### [Text under study]
Right now generative AI have an “insatiable demand” for electricity to power the tens of thousands of compute clusters needed to operate large language models like OpenAI’s GPT-4, warned chief marketing officer Ami Badani from chip design company Arm Holdings. 

If generative AI is ever going to be able to run on every mobile device from a laptop and tablet to a smartphone, it will have to be able to scale without overwhelming the electricity grid at the same time.

“We won’t be able to continue the advancements of AI without addressing power,” Badani told Fortune’s Brainstorm AI conference in London on Monday. “ChatGPT requires 15 times more energy than a traditional web search.” 

Not only are more businesses using generative AI, but the tech industry is in a race to develop new and more powerful tools that will mean compute demand is only going to grow—and power consumption with it, unless something can be done.

### [Supplied data]
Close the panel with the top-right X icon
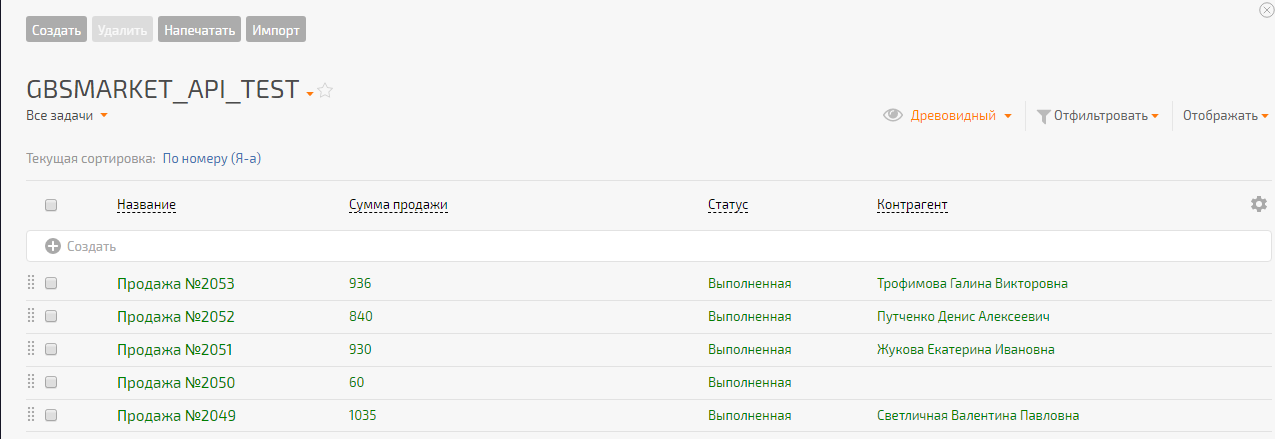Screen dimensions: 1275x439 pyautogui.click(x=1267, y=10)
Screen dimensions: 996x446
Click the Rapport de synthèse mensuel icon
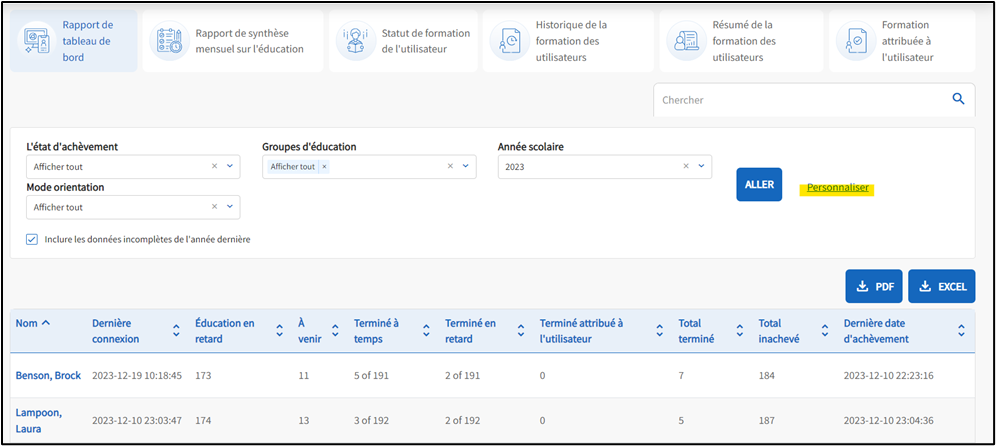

### [What needs to be done]
Pick up the article on generative AI's electricity demand after its final sentence and continue it.

### [Response area]
The latest breakthrough from OpenAI, the company behind ChatGPT, is Sora. It can create super realistic or stylized clips of video footage up to 60 seconds in length purely based on user text prompts. 

The marvel of GenAI comes at a steep cost

“It takes a 100,000 AI chips working at full compute capacity and full power consumption in order to train Sora,” Badani said. “That’s a huge amount.” 

Data centers, where most AI models are trained, currently account for 2% of global electricity consumption, according to Badani. But with generative AI expected to go mainstream, she predicts it could end up devouring a quarter of all power in the United States in 2030.

The solution to this conundrum is to develop semiconductor chips that are optimized to run on a minimum of energy.

That’s where Arm comes in: its RISC processor designs currently run on 99% of all smartphones, as opposed to the rival x86 architecture developed by Intel. The latter has been a standard for desktop PCs, but proved too inefficient to run battery-powered handheld devices like smartphones and tablets. 

Arm is adopting that same design philosophy for AI.

“If you think about AI, it comes with a cost,” Badani said, “and that cost is unfortunately power.”